Use Butch's Bore Shine and a 16 gage brush.

If it's a Damascus twist barrel or deeply pitted, I wouldn't shoot it...Just clean and hang on the wall as a conversation piece. Life is too short to spend it with mangled fingers and chunks of steel in your skull.
 
Another good thing for rusty barrels is them 3M green scrubbers that they sell to scrub pots and pans with.
They're also great for lapping bores with sharp riflings in them. A lot of elbow grease but they work.
 
If you just got it re-blued, the red color you see may be from the bluing process and not be actual rust. Gunzilla will do a pretty fair job of removing it. I've seen a sectioned shotgun barrel with actual surface rust it had been used on, and it did remarkably well at cleaning it up. Using the Butch's Bore shine or Shooter's Choice or almost any other cleaner will also remove most of the red bluing if you use a brush. Shooter's Choice mixed with Kroil for added penetrating properties has been used by benchrest shooters for years.

Check with whoever did your bluing. They generally avoid putting rust in the bluing bath, so he may have dealt with the pitting already.

If the bore actually is pitted with real rust, you want to be sure to kill it all the way down in the pits, and not just at the surface, or it will continue to migrate through the steel until it makes a hole. I've been experimenting with a couple of new products I can recommend. These are Rust Release and Evapo-Rust. They are non-toxic and water-based and work by chelating the rust with organic molecules. To use them, you would plug your bores with neoprene stoppers, fill them carefully with the liquid and let them sit overnight to be sure of addressing the deep rust. A blackened surface will remain behind. CAUTION: These products will remove bluing (all rust removers will, that I am aware of) so you have to use them carefully. To fill a shotgun, a plastic watering can with a long thin spout should prevent spillage. If you get any on your new bluing, rinse it off immediately. It works slowly enough that you should have time to do that. Keep a damp rag and a little formula 409 at the ready.

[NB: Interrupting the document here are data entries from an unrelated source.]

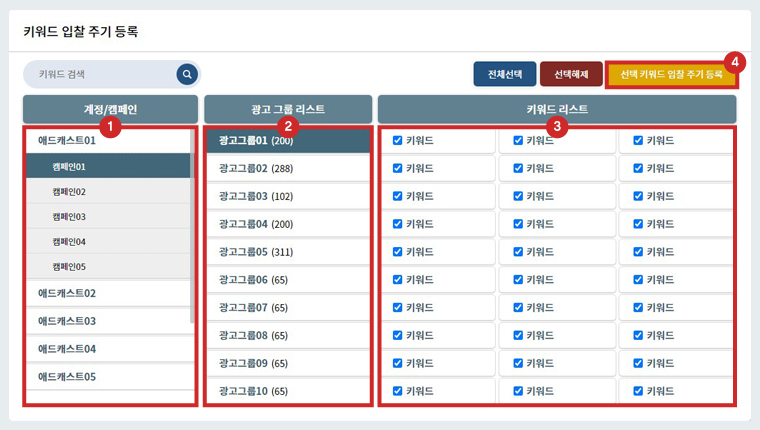Screen dimensions: 760x430
Task: Select 광고그룹10 (65) ad group
Action: (x=255, y=391)
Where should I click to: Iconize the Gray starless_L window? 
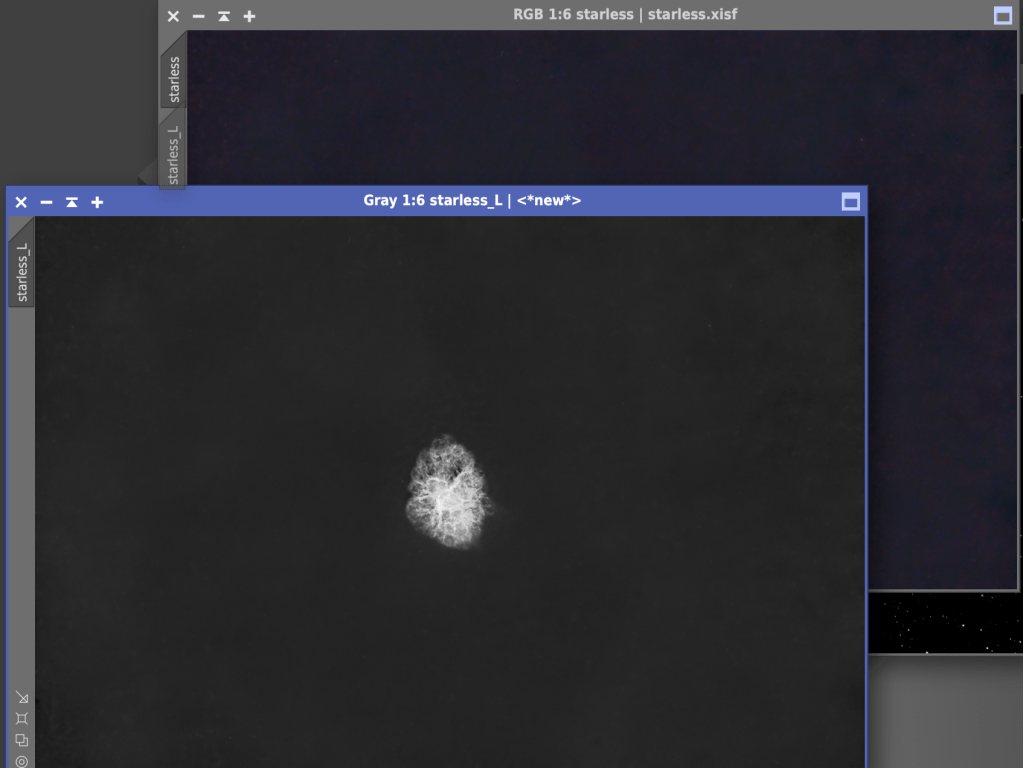tap(46, 202)
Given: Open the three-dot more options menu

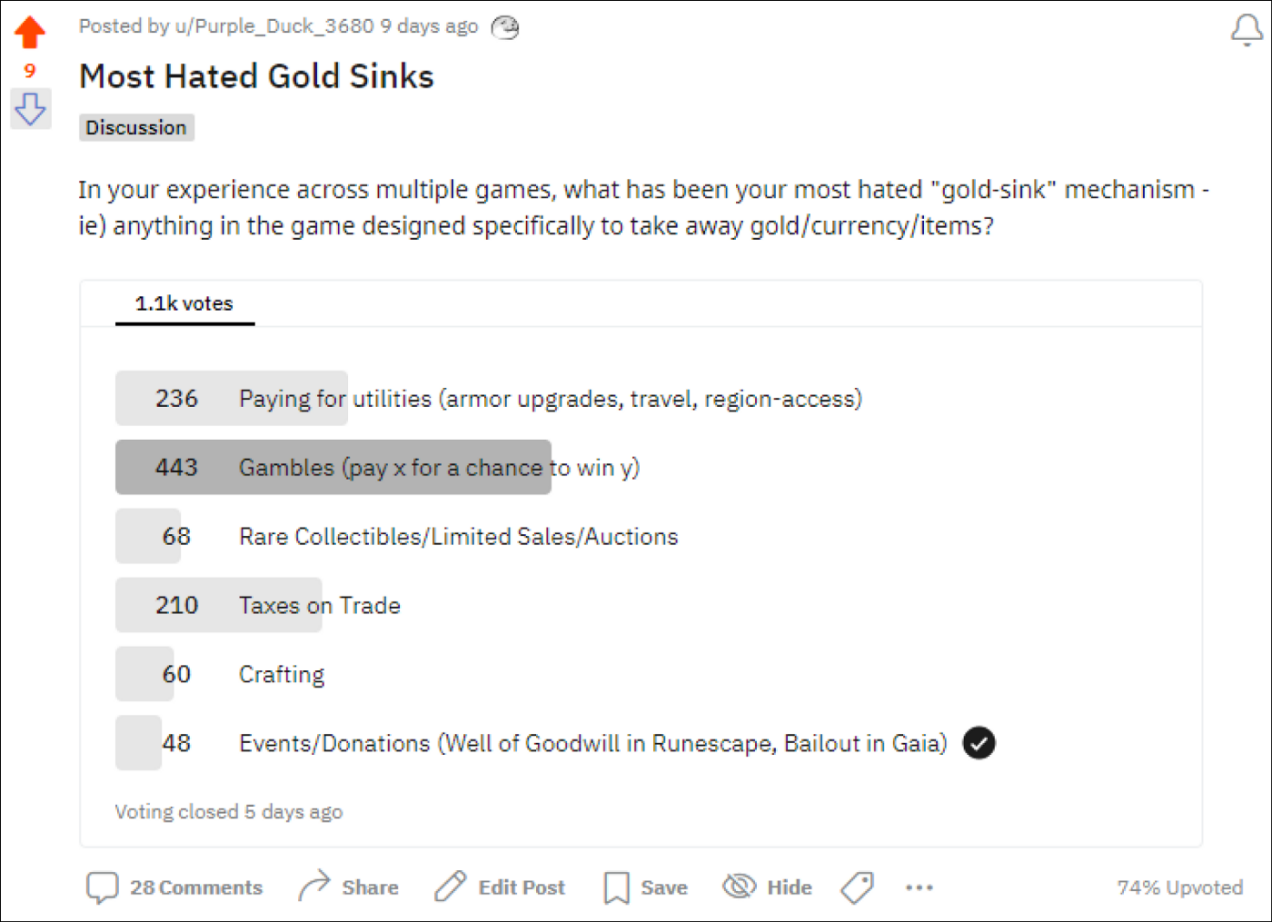Looking at the screenshot, I should 918,887.
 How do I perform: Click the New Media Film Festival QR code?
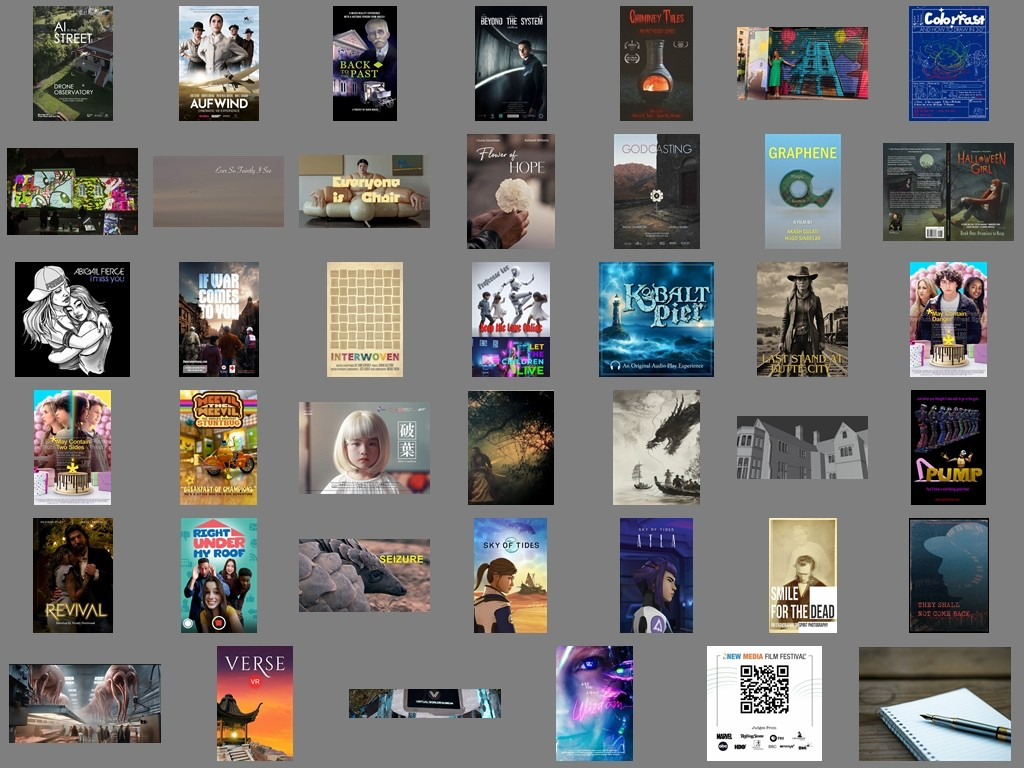tap(764, 689)
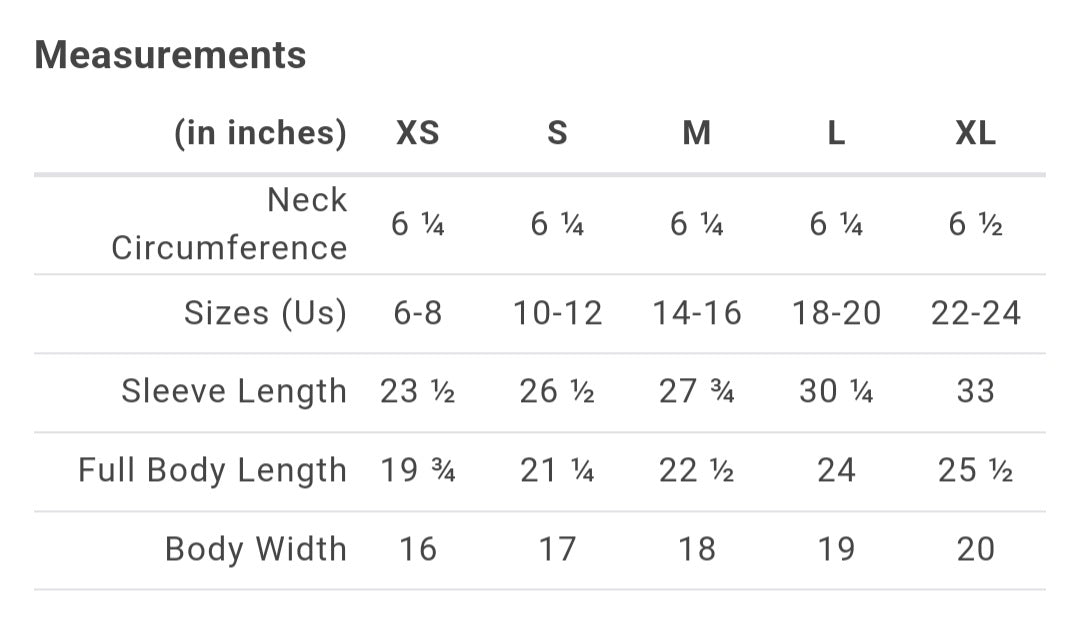Click the Neck Circumference row label
This screenshot has height=628, width=1080.
point(229,224)
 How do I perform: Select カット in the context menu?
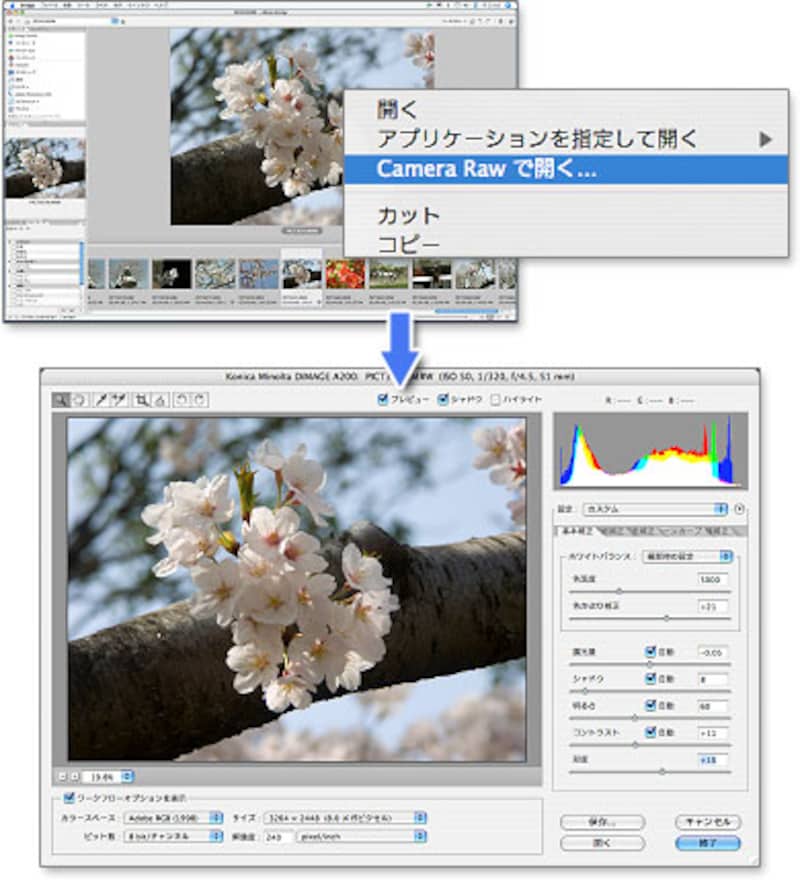(408, 215)
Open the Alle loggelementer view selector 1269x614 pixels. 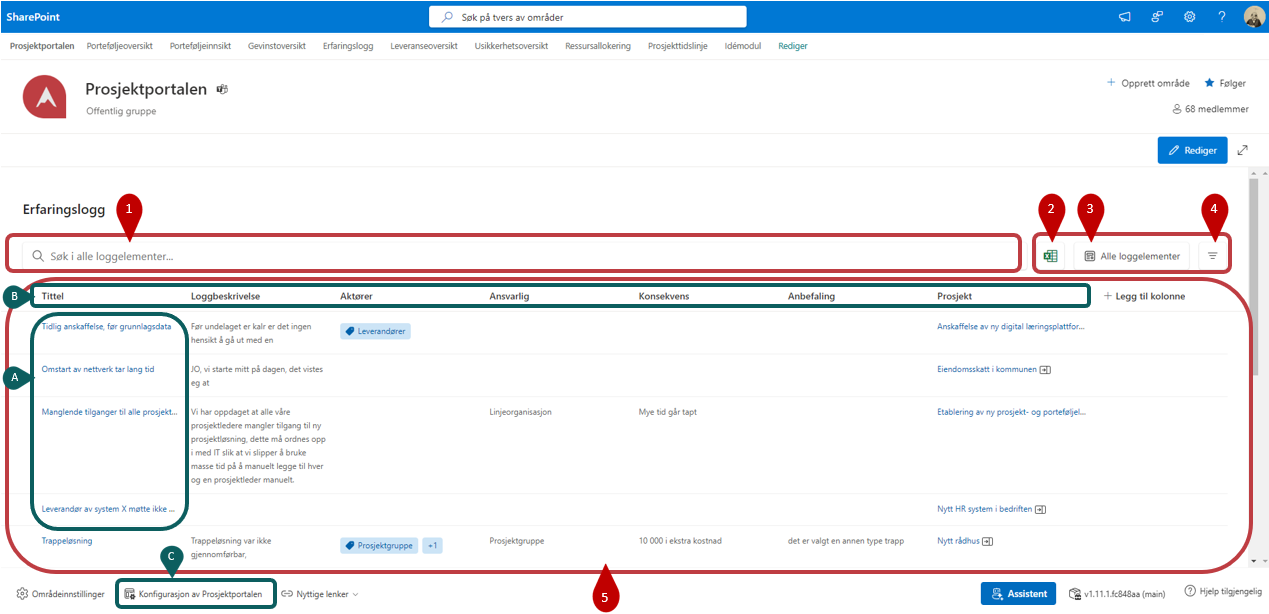click(1132, 256)
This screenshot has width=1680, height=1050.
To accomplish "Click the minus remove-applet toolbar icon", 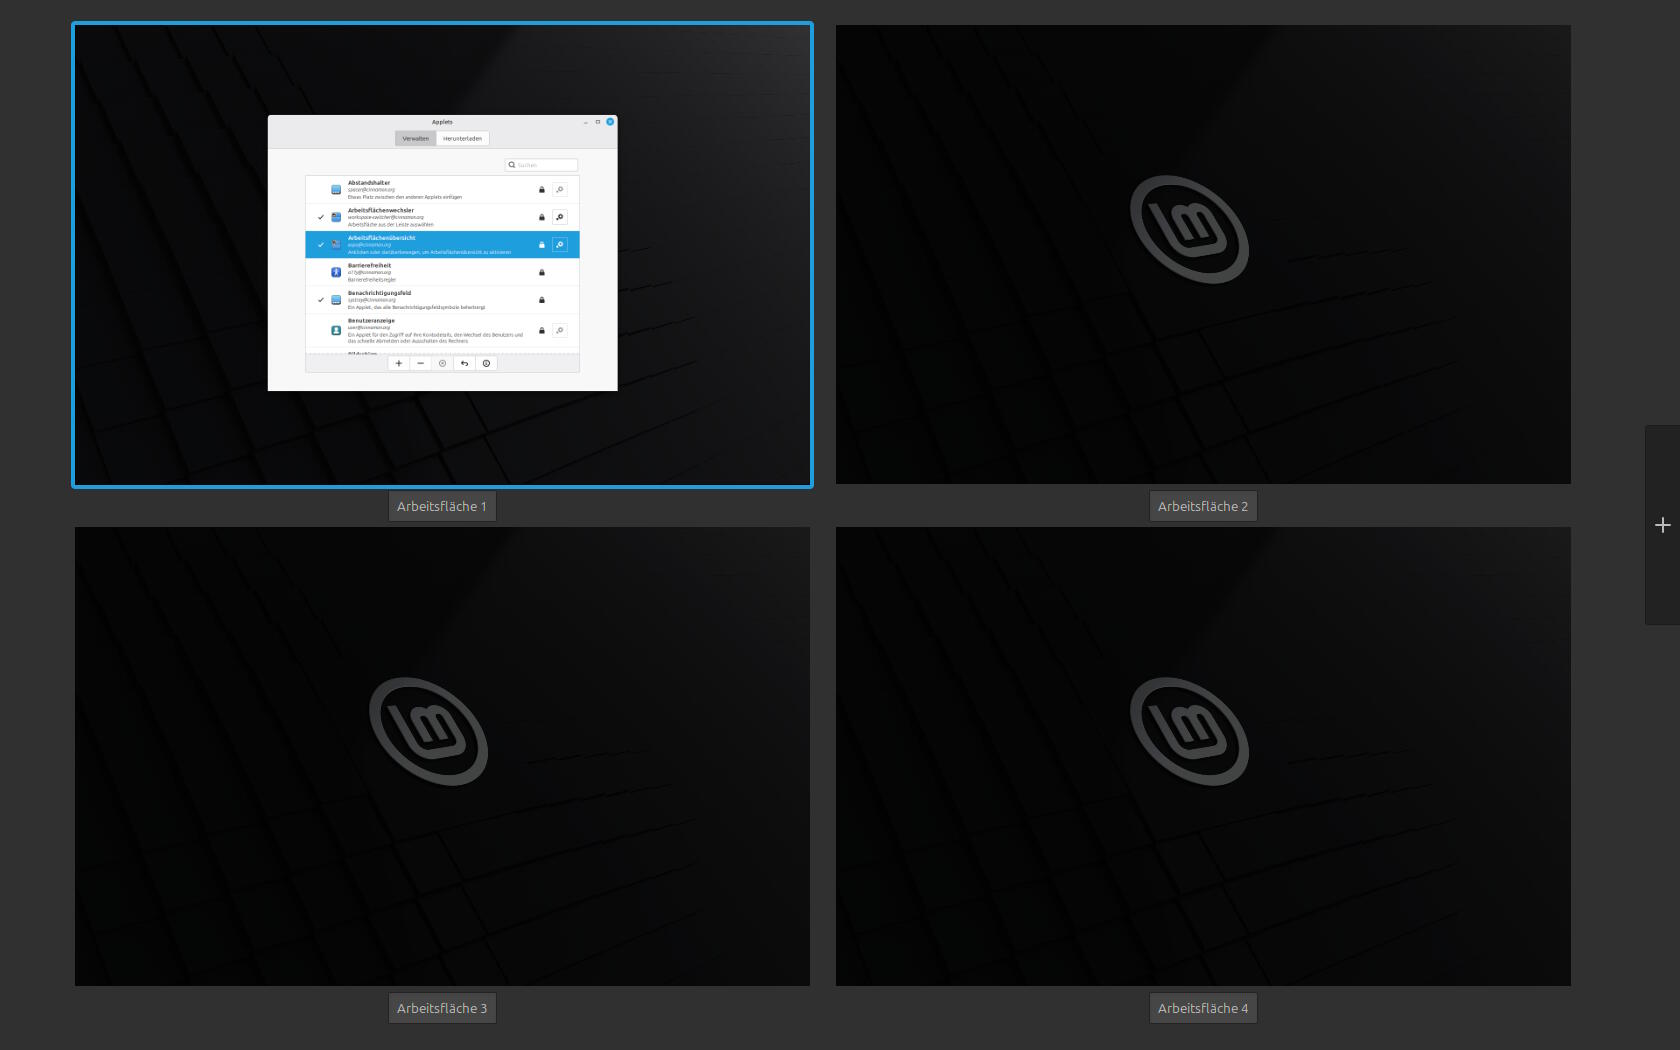I will (420, 364).
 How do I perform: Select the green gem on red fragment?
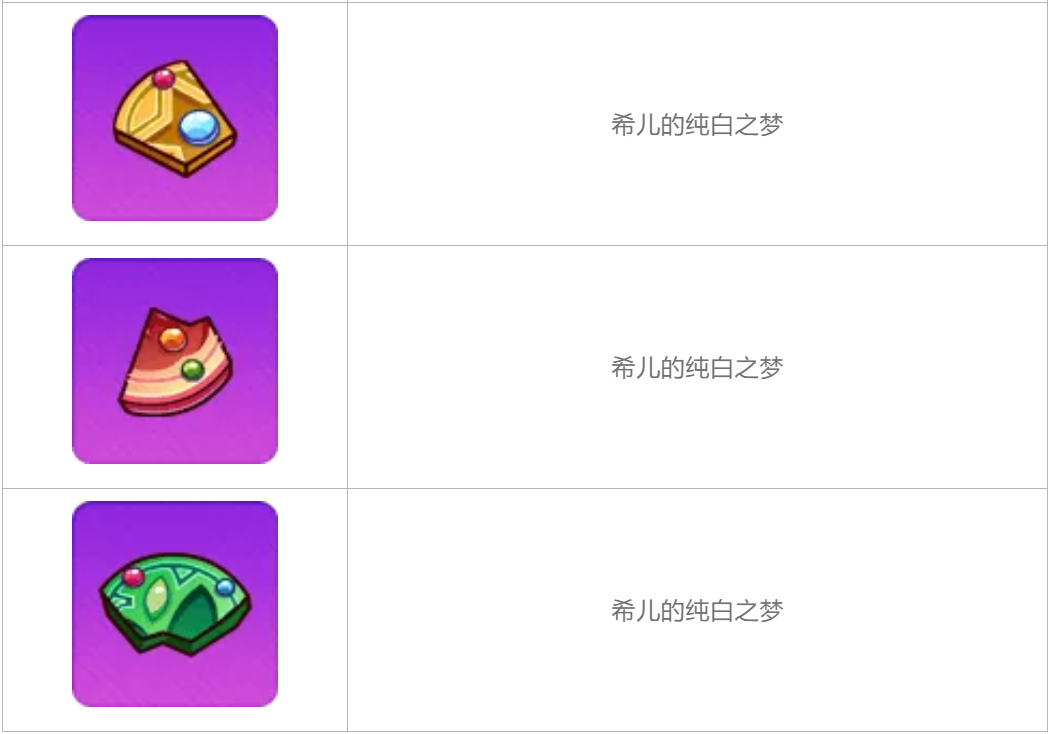tap(193, 370)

The chelating rust removers are rinsed out with water. I would pour boiling distilled water down the tubes for final rinse, followed immediately by a dry patch. The heat will flash dry and leave a micro-thin blue oxide layer on exposed surfaces in its place. A water displacing oil or rust inhibiting (Birchwood Casey Sheath or LPS-1) substance afterward, followed by your regular gun oil to prevent new rust is recommended.

After you are sure the barrels are rust-free, have a gunsmith who knows shotguns take a bore scope to them to determine whether the gun is safe to shoot? Modest pitting from the middle of the tubes forward is far less significant than pits near the chamber end where pressure is much higher.